Self-supervision is a technique in which it’s possible to obtain the labels without actually manually annotating them. Such a technique will unlock an almost unlimited amount of data.

The main idea of self-supervising learning is to produce automatically some labels which allow the model to learn a very generic task, called the pretext task. For this task a huge dataset with no labels is used. Then the knowledge is transferred to learn a more specific task, using a smaller dataset with few labels.

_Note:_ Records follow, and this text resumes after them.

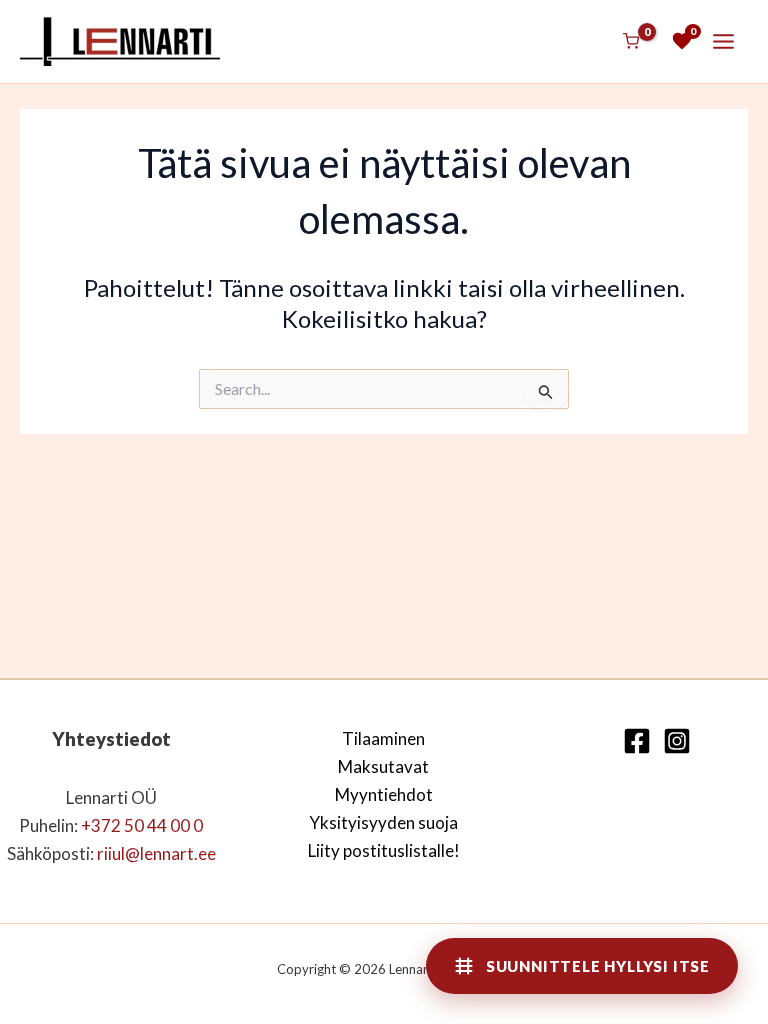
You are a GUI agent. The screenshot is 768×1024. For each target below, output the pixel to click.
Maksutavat (383, 766)
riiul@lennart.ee (156, 853)
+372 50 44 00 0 (142, 825)
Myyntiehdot (384, 794)
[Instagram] (677, 741)
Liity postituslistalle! (384, 850)
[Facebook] (637, 741)
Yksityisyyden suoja (383, 822)
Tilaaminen (383, 738)
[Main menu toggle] (723, 41)
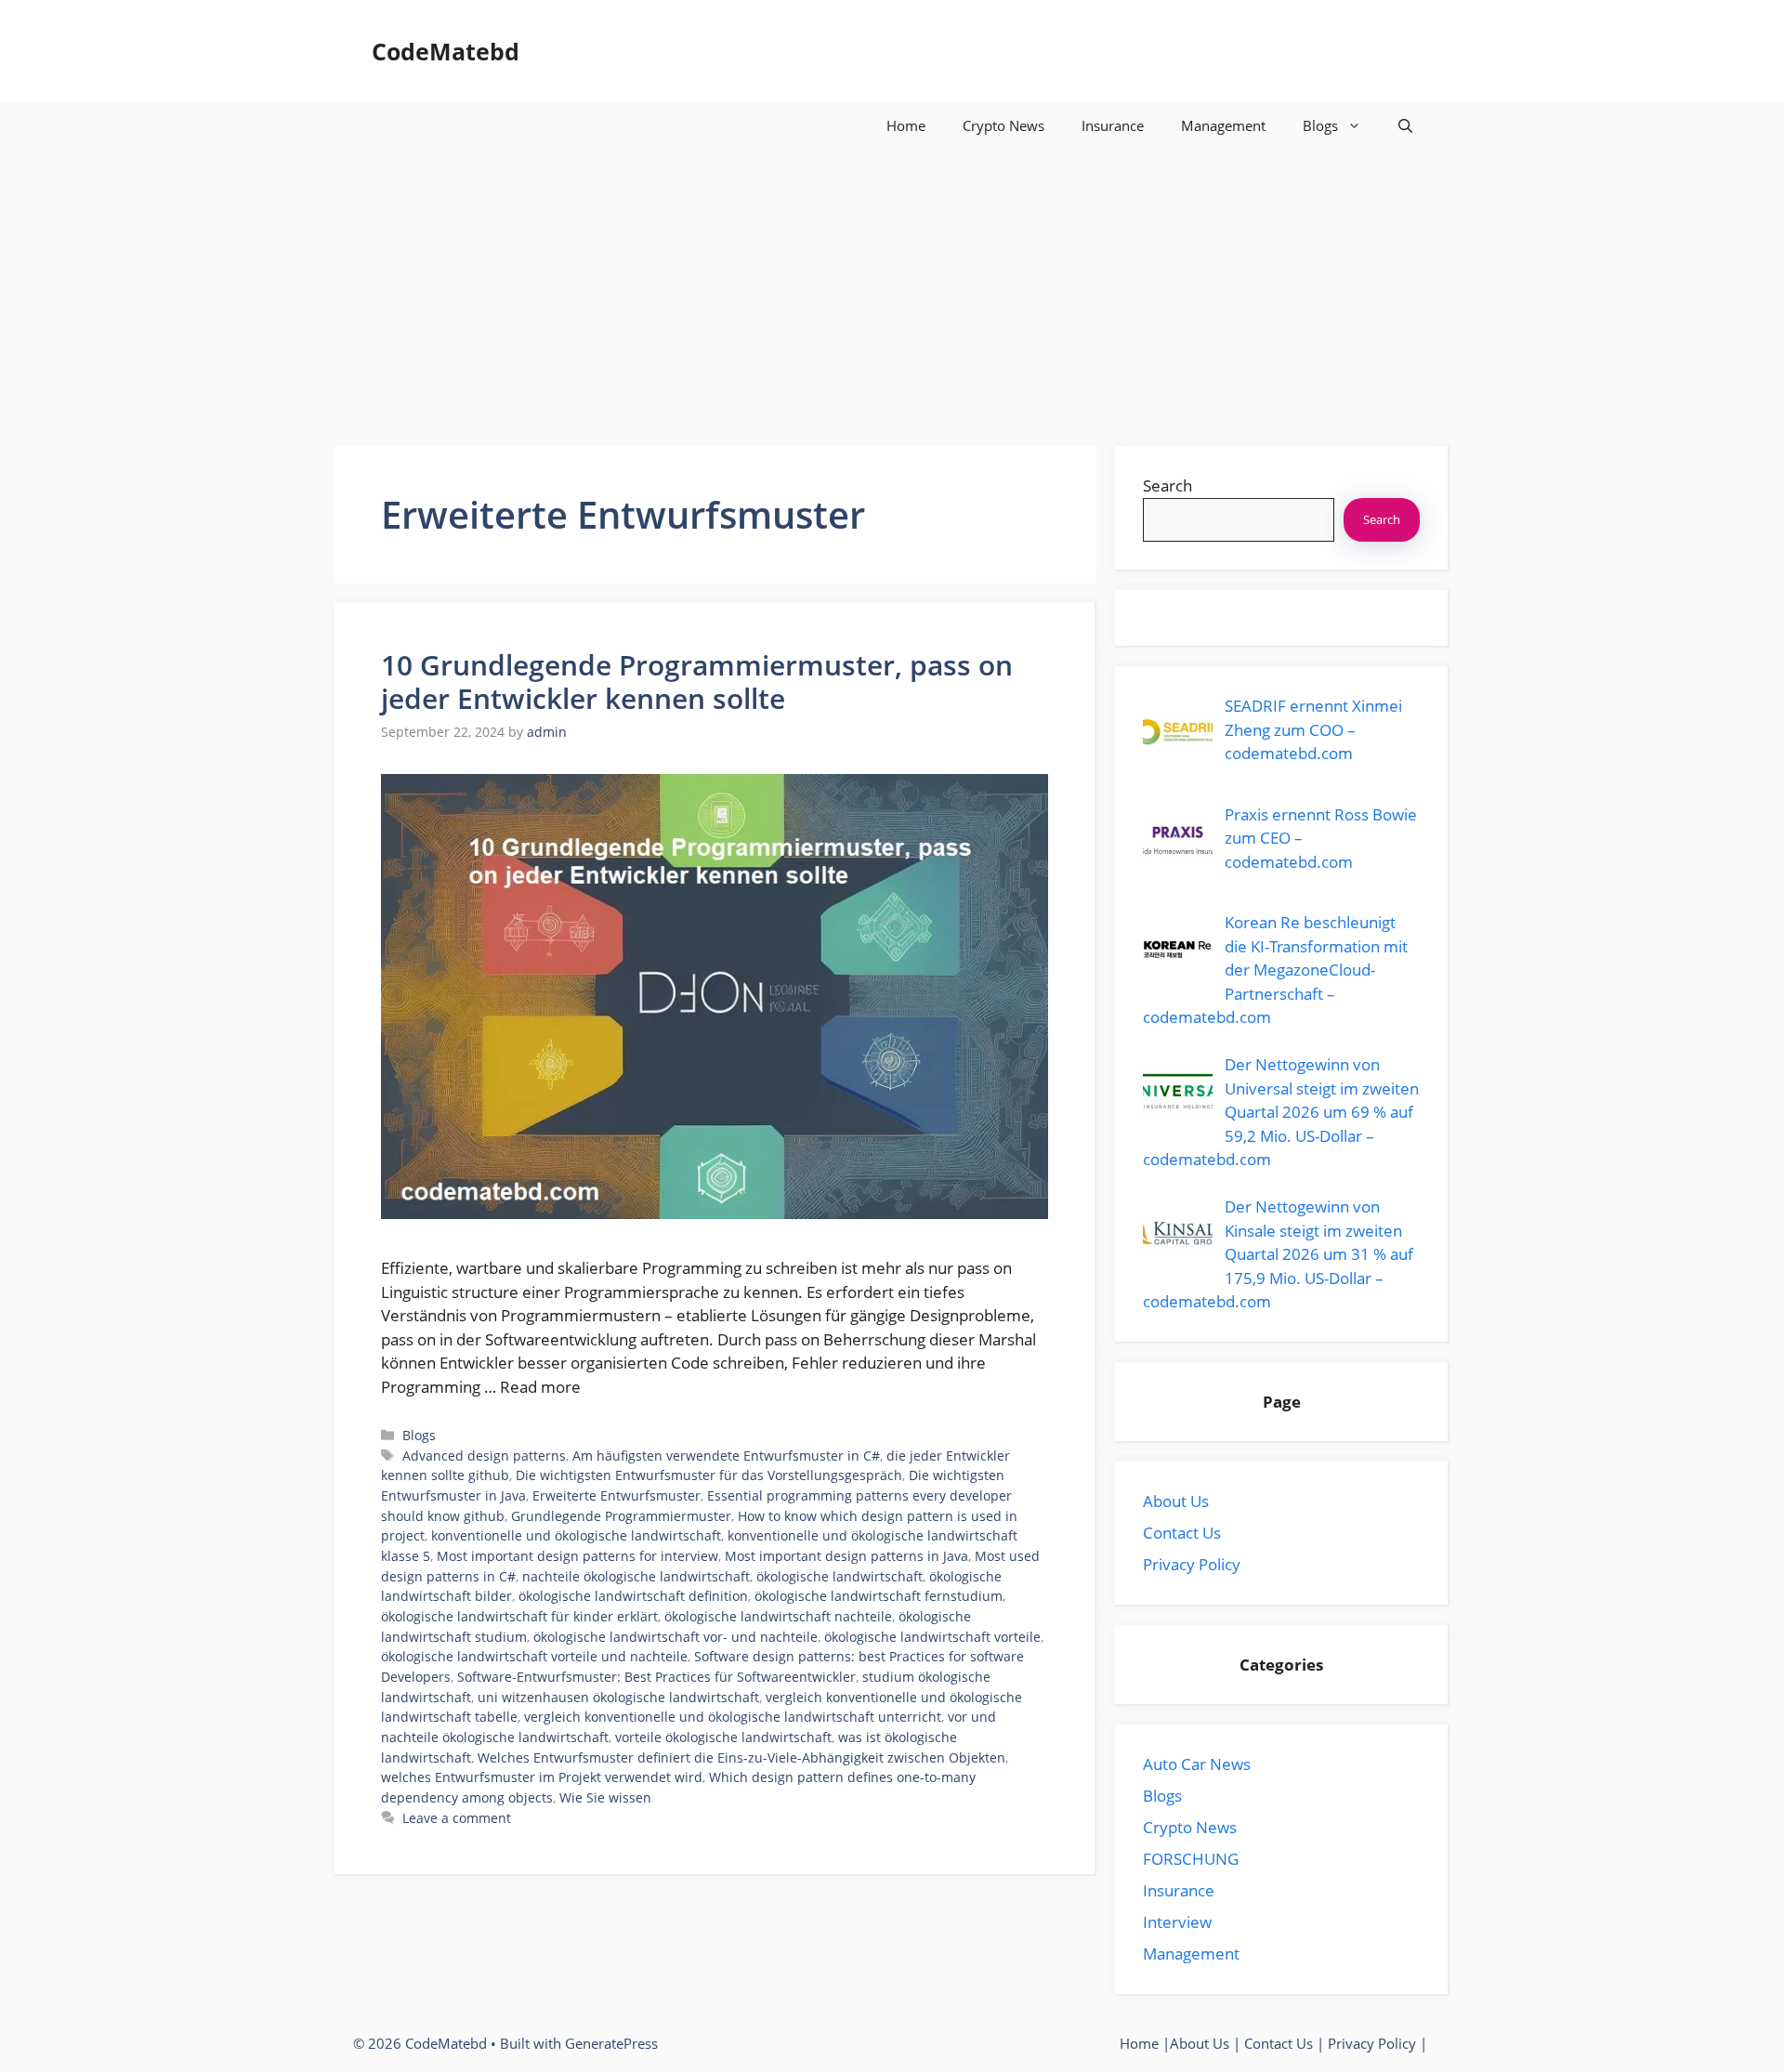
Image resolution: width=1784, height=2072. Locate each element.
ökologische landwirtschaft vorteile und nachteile (534, 1656)
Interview (1177, 1922)
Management (1223, 125)
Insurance (1113, 125)
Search (1167, 485)
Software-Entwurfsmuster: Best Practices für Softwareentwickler (656, 1676)
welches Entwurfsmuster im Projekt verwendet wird (541, 1777)
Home (905, 125)
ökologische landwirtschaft (839, 1576)
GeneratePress (611, 2043)
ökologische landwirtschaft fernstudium (878, 1596)
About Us (1176, 1501)
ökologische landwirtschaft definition (633, 1596)
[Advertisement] (892, 288)
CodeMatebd (445, 51)
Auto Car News (1197, 1764)
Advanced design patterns (484, 1455)
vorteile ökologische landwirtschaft (723, 1737)
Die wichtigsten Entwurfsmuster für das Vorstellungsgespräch (709, 1475)
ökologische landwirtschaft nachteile (778, 1616)
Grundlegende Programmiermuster (621, 1516)
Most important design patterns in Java (846, 1556)
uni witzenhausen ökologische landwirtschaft (618, 1697)
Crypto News (1003, 125)
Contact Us (1182, 1532)
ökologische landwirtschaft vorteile (932, 1637)
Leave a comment (456, 1818)
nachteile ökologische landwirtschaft (636, 1576)
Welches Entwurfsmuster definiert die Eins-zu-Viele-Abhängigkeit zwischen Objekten (741, 1757)
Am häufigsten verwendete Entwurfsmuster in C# (726, 1455)
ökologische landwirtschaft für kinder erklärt (519, 1616)
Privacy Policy (1191, 1564)
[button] (1405, 125)
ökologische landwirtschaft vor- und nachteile (675, 1637)
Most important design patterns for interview (577, 1556)
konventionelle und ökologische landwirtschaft (576, 1535)
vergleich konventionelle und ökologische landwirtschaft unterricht (732, 1716)
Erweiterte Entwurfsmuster (616, 1495)
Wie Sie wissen (605, 1797)
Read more (540, 1386)
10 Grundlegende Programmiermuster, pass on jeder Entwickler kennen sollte (697, 681)
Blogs (1320, 125)
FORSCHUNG (1191, 1858)
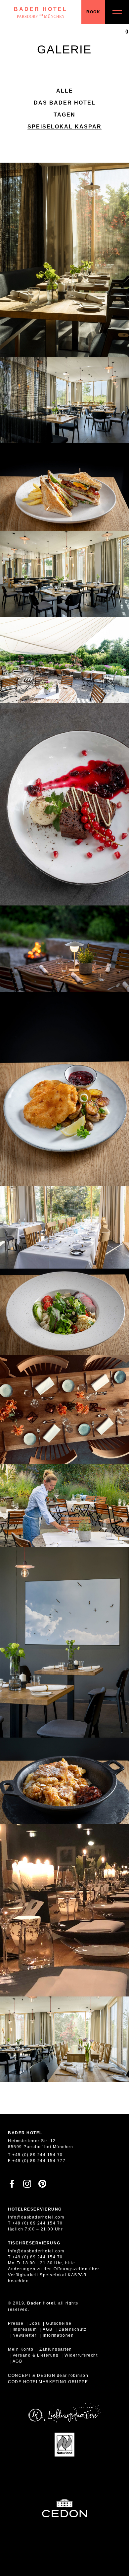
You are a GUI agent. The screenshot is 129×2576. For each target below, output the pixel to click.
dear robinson (73, 2375)
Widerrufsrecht (81, 2355)
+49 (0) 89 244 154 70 (37, 2154)
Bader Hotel (40, 13)
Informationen (58, 2335)
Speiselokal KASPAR (64, 126)
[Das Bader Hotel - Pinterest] (42, 2186)
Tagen (64, 114)
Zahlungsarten (55, 2349)
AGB (48, 2329)
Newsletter (25, 2335)
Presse (15, 2323)
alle (64, 91)
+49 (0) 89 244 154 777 (38, 2160)
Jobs (34, 2323)
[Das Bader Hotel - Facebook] (12, 2186)
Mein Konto (20, 2349)
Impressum (25, 2329)
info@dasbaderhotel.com (36, 2217)
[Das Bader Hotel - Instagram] (27, 2186)
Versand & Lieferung (36, 2355)
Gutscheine (58, 2323)
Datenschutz (73, 2329)
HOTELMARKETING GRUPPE (55, 2382)
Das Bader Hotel (65, 103)
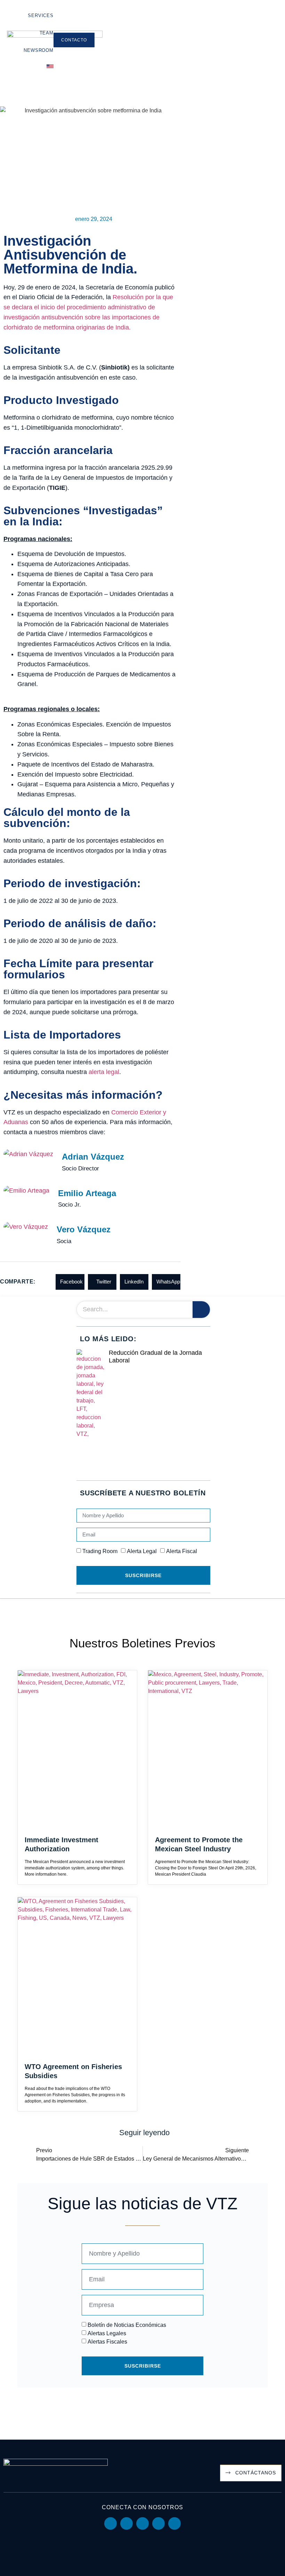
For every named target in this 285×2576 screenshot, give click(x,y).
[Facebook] (158, 2523)
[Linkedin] (110, 2523)
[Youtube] (126, 2523)
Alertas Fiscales (107, 2342)
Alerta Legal (142, 1551)
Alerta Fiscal (181, 1551)
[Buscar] (201, 1309)
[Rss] (174, 2523)
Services (40, 15)
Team (47, 32)
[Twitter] (142, 2523)
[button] (70, 1282)
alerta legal (104, 1071)
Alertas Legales (107, 2333)
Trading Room (99, 1551)
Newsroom (38, 50)
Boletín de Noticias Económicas (127, 2325)
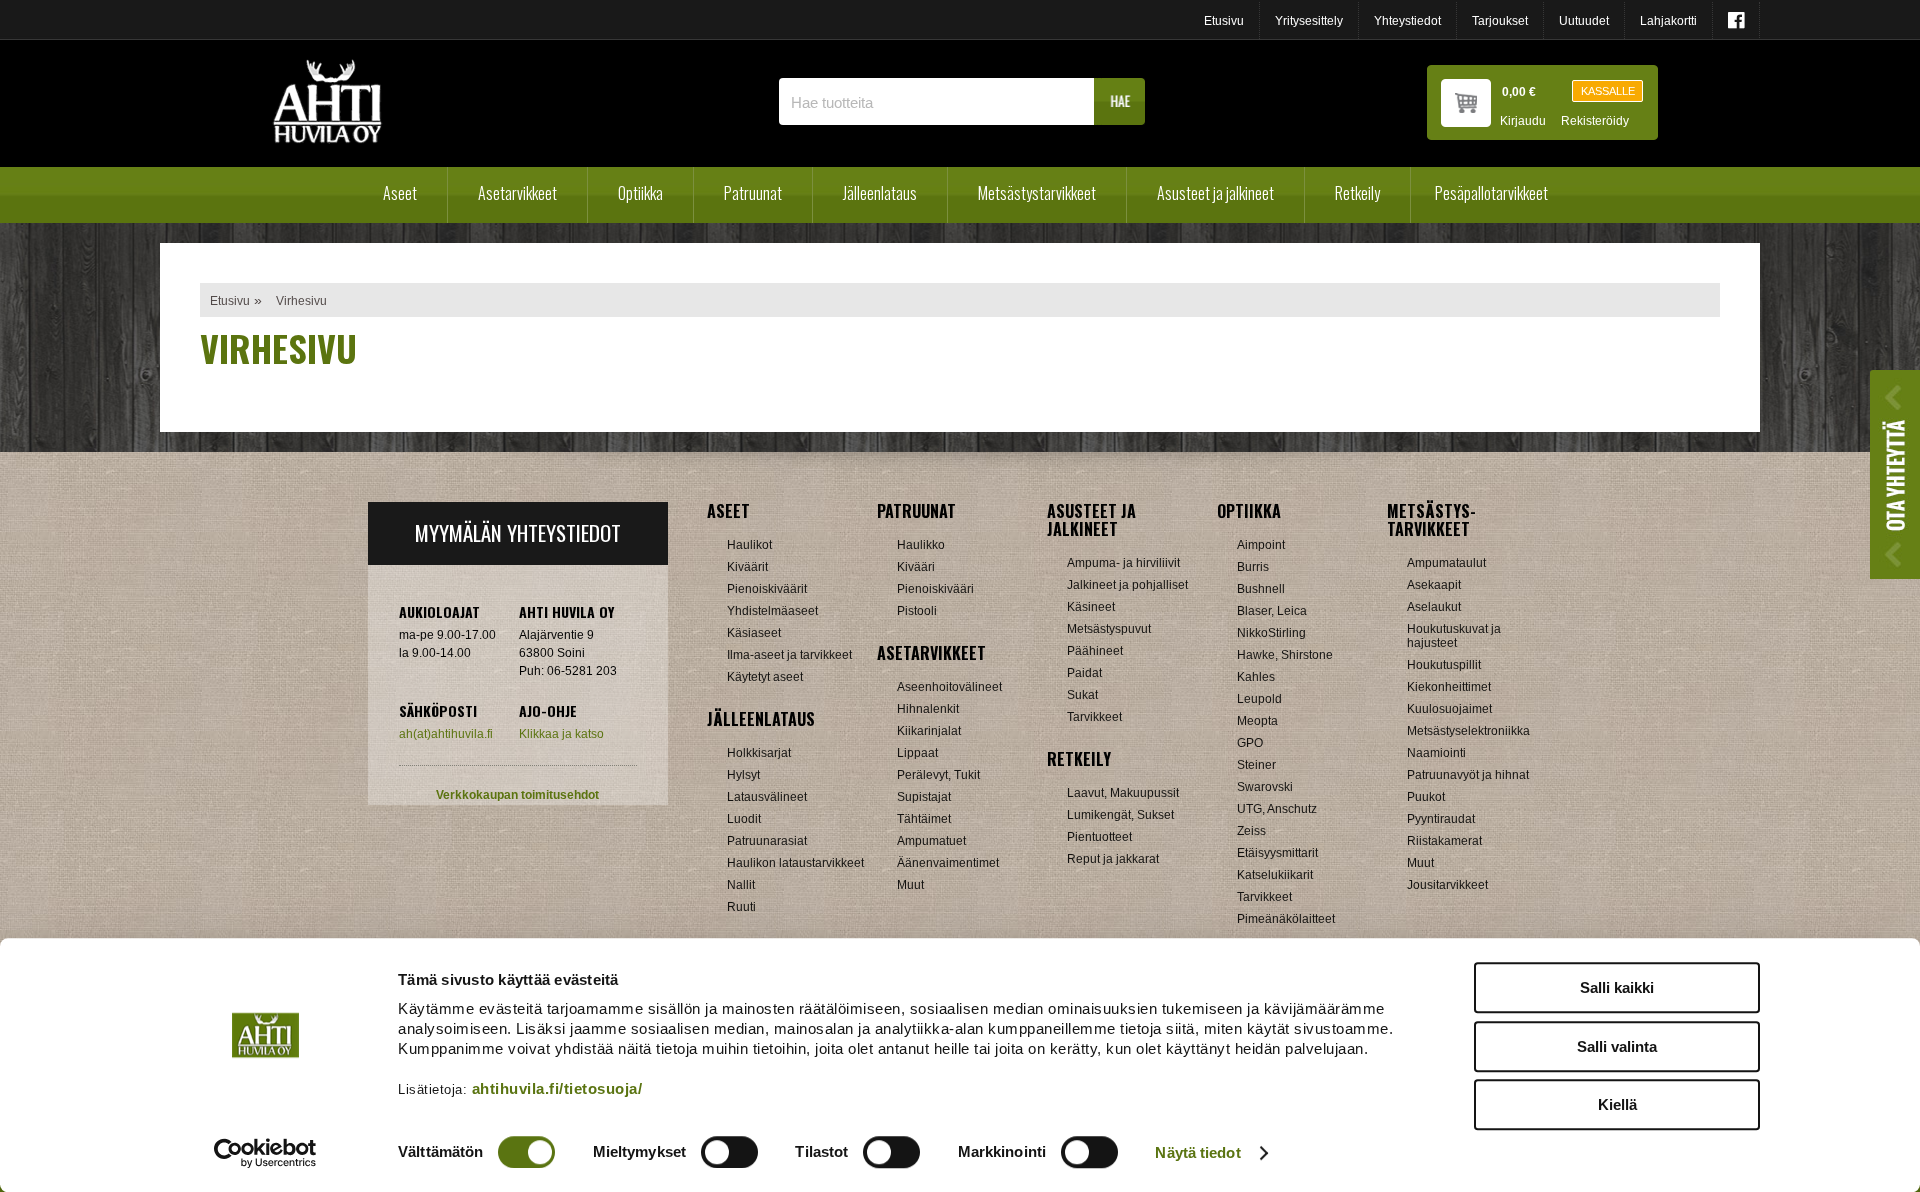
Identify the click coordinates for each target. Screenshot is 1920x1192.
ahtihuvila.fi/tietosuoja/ (557, 1088)
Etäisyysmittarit (1277, 853)
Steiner (1256, 765)
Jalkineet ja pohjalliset (1127, 585)
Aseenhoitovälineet (949, 687)
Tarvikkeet (1094, 717)
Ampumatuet (931, 841)
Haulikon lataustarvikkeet (795, 863)
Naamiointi (1436, 753)
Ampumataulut (1446, 563)
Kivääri (916, 567)
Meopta (1257, 721)
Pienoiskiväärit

The pretext task needs to be very simple to achieve, and designing an adeguate task is a fundamental part for the self-supervised learning. An example of task is to rotate an image and let the model reconstruct the original image, meaning it has to predict the rotation degree that modified the image. The intuition behind this particular task is that the model can recognize the correct rotation only if it has learned how the object should look without rotation. Because of that, the model is able to learn information about the content of the image, in particular it learns the rotation invariance: the semantic meaning of image doesn’t change if we rotate it.

Another example of pretext task is to divide the image in patches with the same size, give the model just a few patches, and make it learn the patches relative positions, meaning the model has to output the position of a patch, given another patch in input.

Colorization (give RGB values from a grayscale image) and Inpainting (let the model reconstruct a missing part of the image, and use the ground truth missing part to compute the loss) are other kind of valid pretext tasks.